## Exercise directions
Restate the records so that not a single word differs.
━━━━━ Information supplied ━━━━━
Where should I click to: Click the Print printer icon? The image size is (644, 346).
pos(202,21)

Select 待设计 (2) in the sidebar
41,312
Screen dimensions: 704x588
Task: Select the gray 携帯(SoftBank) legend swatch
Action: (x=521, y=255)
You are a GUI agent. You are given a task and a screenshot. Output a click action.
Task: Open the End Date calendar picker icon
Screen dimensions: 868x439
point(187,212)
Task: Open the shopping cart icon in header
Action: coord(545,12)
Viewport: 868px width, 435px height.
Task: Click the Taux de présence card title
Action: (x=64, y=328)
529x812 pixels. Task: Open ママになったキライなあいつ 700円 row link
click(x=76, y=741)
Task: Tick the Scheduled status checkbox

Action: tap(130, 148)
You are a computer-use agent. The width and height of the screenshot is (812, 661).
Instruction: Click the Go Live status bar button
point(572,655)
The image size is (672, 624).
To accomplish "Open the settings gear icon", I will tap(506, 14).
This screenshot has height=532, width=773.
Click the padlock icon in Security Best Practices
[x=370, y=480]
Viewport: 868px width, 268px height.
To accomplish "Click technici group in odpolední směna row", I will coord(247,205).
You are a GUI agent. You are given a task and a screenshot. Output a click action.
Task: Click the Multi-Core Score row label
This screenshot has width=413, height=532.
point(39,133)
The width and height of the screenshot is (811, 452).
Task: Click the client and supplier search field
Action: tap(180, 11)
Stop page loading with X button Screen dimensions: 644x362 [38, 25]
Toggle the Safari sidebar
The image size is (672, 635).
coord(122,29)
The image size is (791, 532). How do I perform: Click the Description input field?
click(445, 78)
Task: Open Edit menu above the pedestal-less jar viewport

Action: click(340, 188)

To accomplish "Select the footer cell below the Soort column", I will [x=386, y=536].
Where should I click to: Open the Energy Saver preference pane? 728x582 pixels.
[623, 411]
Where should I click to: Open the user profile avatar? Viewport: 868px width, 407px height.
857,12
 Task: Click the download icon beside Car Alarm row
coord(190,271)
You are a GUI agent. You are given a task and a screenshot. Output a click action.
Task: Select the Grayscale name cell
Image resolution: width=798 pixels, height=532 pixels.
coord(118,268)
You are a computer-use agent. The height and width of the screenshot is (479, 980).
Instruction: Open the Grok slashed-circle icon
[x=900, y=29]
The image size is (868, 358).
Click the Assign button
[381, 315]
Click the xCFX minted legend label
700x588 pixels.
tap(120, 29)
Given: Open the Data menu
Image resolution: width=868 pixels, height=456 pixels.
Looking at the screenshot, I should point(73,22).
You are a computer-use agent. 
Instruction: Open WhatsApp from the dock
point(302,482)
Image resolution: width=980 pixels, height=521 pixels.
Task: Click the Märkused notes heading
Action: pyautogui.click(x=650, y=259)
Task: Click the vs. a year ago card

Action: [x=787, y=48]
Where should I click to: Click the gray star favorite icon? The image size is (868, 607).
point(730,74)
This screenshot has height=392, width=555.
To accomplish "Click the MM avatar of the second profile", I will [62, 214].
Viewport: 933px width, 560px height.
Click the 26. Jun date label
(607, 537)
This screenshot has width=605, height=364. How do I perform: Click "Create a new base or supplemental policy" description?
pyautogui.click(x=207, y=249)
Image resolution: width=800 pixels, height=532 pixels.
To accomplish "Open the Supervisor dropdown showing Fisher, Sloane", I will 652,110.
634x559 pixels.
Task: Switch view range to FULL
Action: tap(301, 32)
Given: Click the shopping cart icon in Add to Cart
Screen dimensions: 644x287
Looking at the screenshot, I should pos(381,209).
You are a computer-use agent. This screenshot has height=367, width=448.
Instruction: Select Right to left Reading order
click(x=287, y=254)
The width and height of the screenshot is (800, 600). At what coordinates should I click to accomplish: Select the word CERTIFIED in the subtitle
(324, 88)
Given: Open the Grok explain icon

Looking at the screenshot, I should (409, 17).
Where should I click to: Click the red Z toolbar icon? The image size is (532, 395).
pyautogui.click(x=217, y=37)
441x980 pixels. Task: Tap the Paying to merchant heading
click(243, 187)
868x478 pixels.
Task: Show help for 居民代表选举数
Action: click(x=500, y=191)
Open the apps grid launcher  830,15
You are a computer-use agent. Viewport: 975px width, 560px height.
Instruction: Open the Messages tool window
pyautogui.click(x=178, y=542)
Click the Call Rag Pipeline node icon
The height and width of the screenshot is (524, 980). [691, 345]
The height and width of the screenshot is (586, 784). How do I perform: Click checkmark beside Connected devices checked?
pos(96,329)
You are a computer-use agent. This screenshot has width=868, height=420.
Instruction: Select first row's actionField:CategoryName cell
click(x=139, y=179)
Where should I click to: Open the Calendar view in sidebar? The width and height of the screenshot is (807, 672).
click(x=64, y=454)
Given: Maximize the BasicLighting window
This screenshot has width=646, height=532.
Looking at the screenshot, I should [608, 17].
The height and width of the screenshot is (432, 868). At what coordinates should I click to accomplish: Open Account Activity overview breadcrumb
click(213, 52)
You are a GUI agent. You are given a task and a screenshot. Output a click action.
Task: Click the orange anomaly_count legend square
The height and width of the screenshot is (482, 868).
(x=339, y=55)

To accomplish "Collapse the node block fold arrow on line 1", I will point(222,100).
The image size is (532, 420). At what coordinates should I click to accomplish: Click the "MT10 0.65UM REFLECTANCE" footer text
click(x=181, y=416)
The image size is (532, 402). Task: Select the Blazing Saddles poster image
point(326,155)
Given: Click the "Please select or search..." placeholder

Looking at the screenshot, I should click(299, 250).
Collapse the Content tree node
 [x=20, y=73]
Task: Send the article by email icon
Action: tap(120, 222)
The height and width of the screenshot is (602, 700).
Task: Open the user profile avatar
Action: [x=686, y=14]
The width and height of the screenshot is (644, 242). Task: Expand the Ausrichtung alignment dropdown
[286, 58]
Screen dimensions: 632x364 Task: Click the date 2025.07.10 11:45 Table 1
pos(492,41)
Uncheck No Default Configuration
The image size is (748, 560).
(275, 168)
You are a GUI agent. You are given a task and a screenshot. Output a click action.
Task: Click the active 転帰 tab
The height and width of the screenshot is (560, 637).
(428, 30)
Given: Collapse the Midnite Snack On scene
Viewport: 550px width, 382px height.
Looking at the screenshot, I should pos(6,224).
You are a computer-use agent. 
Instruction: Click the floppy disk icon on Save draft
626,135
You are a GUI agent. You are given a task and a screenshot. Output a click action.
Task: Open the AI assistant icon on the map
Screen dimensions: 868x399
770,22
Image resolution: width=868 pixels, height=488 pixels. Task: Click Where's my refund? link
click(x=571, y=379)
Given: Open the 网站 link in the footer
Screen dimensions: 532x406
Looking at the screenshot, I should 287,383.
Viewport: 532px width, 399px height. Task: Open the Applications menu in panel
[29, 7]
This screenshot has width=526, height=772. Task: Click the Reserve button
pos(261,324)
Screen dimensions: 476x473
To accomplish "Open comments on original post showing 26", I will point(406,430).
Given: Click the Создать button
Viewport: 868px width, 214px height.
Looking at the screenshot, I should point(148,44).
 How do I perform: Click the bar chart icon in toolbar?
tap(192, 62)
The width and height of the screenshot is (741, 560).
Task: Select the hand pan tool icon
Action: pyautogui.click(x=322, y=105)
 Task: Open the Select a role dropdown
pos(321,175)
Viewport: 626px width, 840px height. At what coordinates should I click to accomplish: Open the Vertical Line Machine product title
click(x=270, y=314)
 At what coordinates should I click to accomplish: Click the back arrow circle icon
━━━━━
## Your solution
Where should I click to: Click the Print printer icon? The image size is (644, 346).
pos(202,21)

Select 待设计 (2) in the sidebar
41,312
Screen dimensions: 704x588
Task: Select the gray 携帯(SoftBank) legend swatch
Action: (x=521, y=255)
You are a GUI agent. You are given a task and a screenshot. Output a click action.
Task: Open the End Date calendar picker icon
Screen dimensions: 868x439
point(187,212)
Task: Open the shopping cart icon in header
Action: coord(545,12)
Viewport: 868px width, 435px height.
Task: Click the Taux de présence card title
Action: (x=64, y=328)
529x812 pixels. Task: Open ママになったキライなあいつ 700円 row link
click(x=76, y=741)
Task: Tick the Scheduled status checkbox

Action: tap(130, 148)
You are a computer-use agent. The width and height of the screenshot is (812, 661).
Instruction: Click the Go Live status bar button
point(572,655)
The image size is (672, 624).
To accomplish "Open the settings gear icon", I will tap(506, 14).
This screenshot has height=532, width=773.
Click the padlock icon in Security Best Practices
[x=370, y=480]
Viewport: 868px width, 268px height.
To accomplish "Click technici group in odpolední směna row", I will coord(247,205).
You are a GUI agent. You are given a task and a screenshot. Output a click action.
Task: Click the Multi-Core Score row label
This screenshot has width=413, height=532.
point(39,133)
The width and height of the screenshot is (811, 452).
Task: Click the client and supplier search field
Action: tap(180, 11)
Stop page loading with X button Screen dimensions: 644x362 [38, 25]
Toggle the Safari sidebar
The image size is (672, 635).
coord(122,29)
The image size is (791, 532). How do I perform: Click the Description input field?
click(445, 78)
Task: Open Edit menu above the pedestal-less jar viewport

Action: click(340, 188)

To accomplish "Select the footer cell below the Soort column", I will [x=386, y=536].
Where should I click to: Open the Energy Saver preference pane? 728x582 pixels.
[623, 411]
Where should I click to: Open the user profile avatar? Viewport: 868px width, 407px height.
857,12
 Task: Click the download icon beside Car Alarm row
coord(190,271)
You are a GUI agent. You are given a task and a screenshot. Output a click action.
Task: Select the Grayscale name cell
Image resolution: width=798 pixels, height=532 pixels.
coord(118,268)
You are a computer-use agent. The height and width of the screenshot is (479, 980).
Instruction: Open the Grok slashed-circle icon
[x=900, y=29]
The image size is (868, 358).
Click the Assign button
[381, 315]
Click the xCFX minted legend label
700x588 pixels.
tap(120, 29)
Given: Open the Data menu
Image resolution: width=868 pixels, height=456 pixels.
Looking at the screenshot, I should point(73,22).
You are a computer-use agent. 
Instruction: Open WhatsApp from the dock
point(302,482)
Image resolution: width=980 pixels, height=521 pixels.
Task: Click the Märkused notes heading
Action: pyautogui.click(x=650, y=259)
Task: Click the vs. a year ago card

Action: [x=787, y=48]
Where should I click to: Click the gray star favorite icon? The image size is (868, 607).
point(730,74)
This screenshot has height=392, width=555.
To accomplish "Click the MM avatar of the second profile", I will [62, 214].
Viewport: 933px width, 560px height.
Click the 26. Jun date label
(607, 537)
This screenshot has width=605, height=364. How do I perform: Click "Create a new base or supplemental policy" description?
pyautogui.click(x=207, y=249)
Image resolution: width=800 pixels, height=532 pixels.
To accomplish "Open the Supervisor dropdown showing Fisher, Sloane", I will 652,110.
634x559 pixels.
Task: Switch view range to FULL
Action: tap(301, 32)
Given: Click the shopping cart icon in Add to Cart
Screen dimensions: 644x287
Looking at the screenshot, I should pos(381,209).
You are a computer-use agent. This screenshot has height=367, width=448.
Instruction: Select Right to left Reading order
click(x=287, y=254)
The width and height of the screenshot is (800, 600). At what coordinates should I click to accomplish: Select the word CERTIFIED in the subtitle
(324, 88)
Given: Open the Grok explain icon

Looking at the screenshot, I should (409, 17).
Where should I click to: Click the red Z toolbar icon? The image size is (532, 395).
pyautogui.click(x=217, y=37)
441x980 pixels. Task: Tap the Paying to merchant heading
click(243, 187)
868x478 pixels.
Task: Show help for 居民代表选举数
Action: click(x=500, y=191)
Open the apps grid launcher  830,15
You are a computer-use agent. Viewport: 975px width, 560px height.
Instruction: Open the Messages tool window
pyautogui.click(x=178, y=542)
Click the Call Rag Pipeline node icon
The height and width of the screenshot is (524, 980). [691, 345]
The height and width of the screenshot is (586, 784). How do I perform: Click checkmark beside Connected devices checked?
pos(96,329)
You are a computer-use agent. This screenshot has width=868, height=420.
Instruction: Select first row's actionField:CategoryName cell
click(x=139, y=179)
Where should I click to: Open the Calendar view in sidebar? The width and height of the screenshot is (807, 672).
click(x=64, y=454)
Given: Maximize the BasicLighting window
This screenshot has width=646, height=532.
Looking at the screenshot, I should [608, 17].
The height and width of the screenshot is (432, 868). At what coordinates should I click to accomplish: Open Account Activity overview breadcrumb
click(213, 52)
You are a GUI agent. You are given a task and a screenshot. Output a click action.
Task: Click the orange anomaly_count legend square
The height and width of the screenshot is (482, 868).
(x=339, y=55)

To accomplish "Collapse the node block fold arrow on line 1", I will point(222,100).
The image size is (532, 420). At what coordinates should I click to accomplish: Click the "MT10 0.65UM REFLECTANCE" footer text
click(x=181, y=416)
The image size is (532, 402). Task: Select the Blazing Saddles poster image
point(326,155)
Given: Click the "Please select or search..." placeholder

Looking at the screenshot, I should click(299, 250).
Collapse the Content tree node
 [x=20, y=73]
Task: Send the article by email icon
Action: tap(120, 222)
The height and width of the screenshot is (602, 700).
Task: Open the user profile avatar
Action: [x=686, y=14]
The width and height of the screenshot is (644, 242). Task: Expand the Ausrichtung alignment dropdown
[286, 58]
Screen dimensions: 632x364 Task: Click the date 2025.07.10 11:45 Table 1
pos(492,41)
Uncheck No Default Configuration
The image size is (748, 560).
(275, 168)
You are a GUI agent. You are given a task and a screenshot. Output a click action.
Task: Click the active 転帰 tab
The height and width of the screenshot is (560, 637).
(428, 30)
Given: Collapse the Midnite Snack On scene
Viewport: 550px width, 382px height.
Looking at the screenshot, I should pos(6,224).
You are a computer-use agent. 
Instruction: Click the floppy disk icon on Save draft
626,135
You are a GUI agent. You are given a task and a screenshot. Output a click action.
Task: Open the AI assistant icon on the map
Screen dimensions: 868x399
770,22
Image resolution: width=868 pixels, height=488 pixels. Task: Click Where's my refund? link
click(x=571, y=379)
Given: Open the 网站 link in the footer
Screen dimensions: 532x406
Looking at the screenshot, I should 287,383.
Viewport: 532px width, 399px height. Task: Open the Applications menu in panel
[29, 7]
This screenshot has width=526, height=772. Task: Click the Reserve button
pos(261,324)
Screen dimensions: 476x473
To accomplish "Open comments on original post showing 26", I will point(406,430).
Given: Click the Создать button
Viewport: 868px width, 214px height.
Looking at the screenshot, I should point(148,44).
 How do I perform: Click the bar chart icon in toolbar?
tap(192, 62)
The width and height of the screenshot is (741, 560).
Task: Select the hand pan tool icon
Action: pyautogui.click(x=322, y=105)
 Task: Open the Select a role dropdown
pos(321,175)
Viewport: 626px width, 840px height. At what coordinates should I click to accomplish: Open the Vertical Line Machine product title
click(x=270, y=314)
 At what coordinates should I click to accomplish: Click the back arrow circle icon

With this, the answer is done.